◆ **SHORT TASK**: Copy out the lines below, switching every "dropdown" to "drop-down menu" and leaving all other text as it is.

-------- DATA ROWS

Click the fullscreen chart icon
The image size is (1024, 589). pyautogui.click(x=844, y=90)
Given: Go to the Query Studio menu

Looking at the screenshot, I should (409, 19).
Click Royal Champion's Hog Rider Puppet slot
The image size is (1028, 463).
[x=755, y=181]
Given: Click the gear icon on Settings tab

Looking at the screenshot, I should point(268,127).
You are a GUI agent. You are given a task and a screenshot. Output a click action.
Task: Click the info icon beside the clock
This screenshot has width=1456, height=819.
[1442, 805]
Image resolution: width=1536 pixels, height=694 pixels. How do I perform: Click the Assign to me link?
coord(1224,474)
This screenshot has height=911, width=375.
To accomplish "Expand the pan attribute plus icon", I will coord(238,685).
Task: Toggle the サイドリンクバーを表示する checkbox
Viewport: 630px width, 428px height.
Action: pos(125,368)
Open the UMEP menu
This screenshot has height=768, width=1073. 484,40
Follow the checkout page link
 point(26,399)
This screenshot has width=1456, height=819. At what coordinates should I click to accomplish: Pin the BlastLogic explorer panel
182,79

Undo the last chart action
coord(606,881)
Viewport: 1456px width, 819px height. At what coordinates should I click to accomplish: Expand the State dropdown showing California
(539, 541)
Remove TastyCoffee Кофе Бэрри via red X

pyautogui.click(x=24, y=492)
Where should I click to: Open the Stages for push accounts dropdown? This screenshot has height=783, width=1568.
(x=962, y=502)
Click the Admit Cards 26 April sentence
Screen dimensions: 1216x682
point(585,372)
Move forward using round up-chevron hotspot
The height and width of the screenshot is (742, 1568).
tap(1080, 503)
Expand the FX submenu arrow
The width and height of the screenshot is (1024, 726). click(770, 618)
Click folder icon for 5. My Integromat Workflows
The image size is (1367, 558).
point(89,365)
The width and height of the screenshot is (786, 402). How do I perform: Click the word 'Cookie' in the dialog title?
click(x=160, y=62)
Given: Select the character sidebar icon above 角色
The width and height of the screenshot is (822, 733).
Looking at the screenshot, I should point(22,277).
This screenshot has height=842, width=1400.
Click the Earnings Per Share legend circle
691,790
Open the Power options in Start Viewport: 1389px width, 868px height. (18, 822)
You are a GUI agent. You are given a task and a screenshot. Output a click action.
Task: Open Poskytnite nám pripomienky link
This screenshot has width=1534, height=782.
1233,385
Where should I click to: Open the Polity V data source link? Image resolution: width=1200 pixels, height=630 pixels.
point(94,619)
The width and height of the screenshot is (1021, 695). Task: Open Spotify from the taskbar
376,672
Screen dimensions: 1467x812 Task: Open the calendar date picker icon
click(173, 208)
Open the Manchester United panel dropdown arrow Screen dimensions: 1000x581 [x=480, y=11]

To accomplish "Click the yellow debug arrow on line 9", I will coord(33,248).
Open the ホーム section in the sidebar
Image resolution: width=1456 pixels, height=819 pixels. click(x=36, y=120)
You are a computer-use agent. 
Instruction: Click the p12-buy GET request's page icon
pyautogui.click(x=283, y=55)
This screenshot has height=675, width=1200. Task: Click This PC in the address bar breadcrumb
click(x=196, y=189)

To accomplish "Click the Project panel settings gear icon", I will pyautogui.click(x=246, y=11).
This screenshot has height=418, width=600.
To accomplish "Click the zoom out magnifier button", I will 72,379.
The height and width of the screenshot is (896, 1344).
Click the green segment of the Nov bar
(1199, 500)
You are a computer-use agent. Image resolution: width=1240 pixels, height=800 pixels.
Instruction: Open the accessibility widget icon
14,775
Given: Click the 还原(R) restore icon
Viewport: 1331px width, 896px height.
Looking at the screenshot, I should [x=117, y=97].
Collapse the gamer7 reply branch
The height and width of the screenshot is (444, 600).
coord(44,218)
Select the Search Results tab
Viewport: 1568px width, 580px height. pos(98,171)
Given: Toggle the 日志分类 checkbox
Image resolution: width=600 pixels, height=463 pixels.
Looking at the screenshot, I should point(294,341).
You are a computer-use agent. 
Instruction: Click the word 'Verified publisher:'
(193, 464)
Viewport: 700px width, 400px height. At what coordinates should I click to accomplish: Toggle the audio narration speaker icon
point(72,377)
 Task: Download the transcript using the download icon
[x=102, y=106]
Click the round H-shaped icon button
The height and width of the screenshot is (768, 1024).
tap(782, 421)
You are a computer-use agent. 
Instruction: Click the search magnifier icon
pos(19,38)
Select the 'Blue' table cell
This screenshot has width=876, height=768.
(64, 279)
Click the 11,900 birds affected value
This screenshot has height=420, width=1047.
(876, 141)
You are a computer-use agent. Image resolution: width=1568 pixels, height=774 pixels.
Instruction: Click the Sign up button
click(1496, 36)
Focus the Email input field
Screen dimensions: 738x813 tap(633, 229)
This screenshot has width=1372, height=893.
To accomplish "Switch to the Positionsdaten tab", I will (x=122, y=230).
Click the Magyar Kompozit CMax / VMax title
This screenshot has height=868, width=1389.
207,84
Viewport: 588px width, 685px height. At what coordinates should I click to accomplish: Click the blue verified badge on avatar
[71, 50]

----------------

◆ **SOLUTION TO THIS PROBLEM**:
Click the fullscreen chart icon
The image size is (1024, 589). pyautogui.click(x=844, y=90)
Given: Go to the Query Studio menu

Looking at the screenshot, I should (409, 19).
Click Royal Champion's Hog Rider Puppet slot
The image size is (1028, 463).
[x=755, y=181]
Given: Click the gear icon on Settings tab

Looking at the screenshot, I should point(268,127).
You are a GUI agent. You are given a task and a screenshot. Output a click action.
Task: Click the info icon beside the clock
This screenshot has width=1456, height=819.
[1442, 805]
Image resolution: width=1536 pixels, height=694 pixels. How do I perform: Click the Assign to me link?
coord(1224,474)
This screenshot has height=911, width=375.
To accomplish "Expand the pan attribute plus icon", I will coord(238,685).
Task: Toggle the サイドリンクバーを表示する checkbox
Viewport: 630px width, 428px height.
Action: pos(125,368)
Open the UMEP menu
This screenshot has height=768, width=1073. 484,40
Follow the checkout page link
 point(26,399)
This screenshot has width=1456, height=819. At what coordinates should I click to accomplish: Pin the BlastLogic explorer panel
182,79

Undo the last chart action
coord(606,881)
Viewport: 1456px width, 819px height. At what coordinates should I click to accomplish: Expand the State drop-down menu showing California
(539, 541)
Remove TastyCoffee Кофе Бэрри via red X

pyautogui.click(x=24, y=492)
Where should I click to: Open the Stages for push accounts drop-down menu? This screenshot has height=783, width=1568.
(x=962, y=502)
Click the Admit Cards 26 April sentence
Screen dimensions: 1216x682
point(585,372)
Move forward using round up-chevron hotspot
The height and width of the screenshot is (742, 1568).
tap(1080, 503)
Expand the FX submenu arrow
The width and height of the screenshot is (1024, 726). click(770, 618)
Click folder icon for 5. My Integromat Workflows
The image size is (1367, 558).
point(89,365)
The width and height of the screenshot is (786, 402). How do I perform: Click the word 'Cookie' in the dialog title?
click(x=160, y=62)
Given: Select the character sidebar icon above 角色
The width and height of the screenshot is (822, 733).
Looking at the screenshot, I should point(22,277).
This screenshot has height=842, width=1400.
Click the Earnings Per Share legend circle
691,790
Open the Power options in Start Viewport: 1389px width, 868px height. (18, 822)
You are a GUI agent. You are given a task and a screenshot. Output a click action.
Task: Open Poskytnite nám pripomienky link
This screenshot has width=1534, height=782.
1233,385
Where should I click to: Open the Polity V data source link? Image resolution: width=1200 pixels, height=630 pixels.
point(94,619)
The width and height of the screenshot is (1021, 695). Task: Open Spotify from the taskbar
376,672
Screen dimensions: 1467x812 Task: Open the calendar date picker icon
click(173, 208)
Open the Manchester United panel drop-down menu arrow Screen dimensions: 1000x581 [x=480, y=11]

To accomplish "Click the yellow debug arrow on line 9", I will coord(33,248).
Open the ホーム section in the sidebar
Image resolution: width=1456 pixels, height=819 pixels. click(x=36, y=120)
You are a computer-use agent. 
Instruction: Click the p12-buy GET request's page icon
pyautogui.click(x=283, y=55)
This screenshot has height=675, width=1200. Task: Click This PC in the address bar breadcrumb
click(x=196, y=189)

To accomplish "Click the Project panel settings gear icon", I will pyautogui.click(x=246, y=11).
This screenshot has height=418, width=600.
To accomplish "Click the zoom out magnifier button", I will 72,379.
The height and width of the screenshot is (896, 1344).
Click the green segment of the Nov bar
(1199, 500)
You are a computer-use agent. Image resolution: width=1240 pixels, height=800 pixels.
Instruction: Open the accessibility widget icon
14,775
Given: Click the 还原(R) restore icon
Viewport: 1331px width, 896px height.
Looking at the screenshot, I should [x=117, y=97].
Collapse the gamer7 reply branch
The height and width of the screenshot is (444, 600).
coord(44,218)
Select the Search Results tab
Viewport: 1568px width, 580px height. pos(98,171)
Given: Toggle the 日志分类 checkbox
Image resolution: width=600 pixels, height=463 pixels.
Looking at the screenshot, I should point(294,341).
You are a computer-use agent. 
Instruction: Click the word 'Verified publisher:'
(193, 464)
Viewport: 700px width, 400px height. At what coordinates should I click to accomplish: Toggle the audio narration speaker icon
point(72,377)
 Task: Download the transcript using the download icon
[x=102, y=106]
Click the round H-shaped icon button
The height and width of the screenshot is (768, 1024).
tap(782, 421)
You are a computer-use agent. 
Instruction: Click the search magnifier icon
pos(19,38)
Select the 'Blue' table cell
This screenshot has width=876, height=768.
(64, 279)
Click the 11,900 birds affected value
This screenshot has height=420, width=1047.
(876, 141)
You are a computer-use agent. Image resolution: width=1568 pixels, height=774 pixels.
Instruction: Click the Sign up button
click(1496, 36)
Focus the Email input field
Screen dimensions: 738x813 tap(633, 229)
This screenshot has width=1372, height=893.
To accomplish "Switch to the Positionsdaten tab", I will (x=122, y=230).
Click the Magyar Kompozit CMax / VMax title
This screenshot has height=868, width=1389.
207,84
Viewport: 588px width, 685px height. At what coordinates should I click to accomplish: Click the blue verified badge on avatar
[71, 50]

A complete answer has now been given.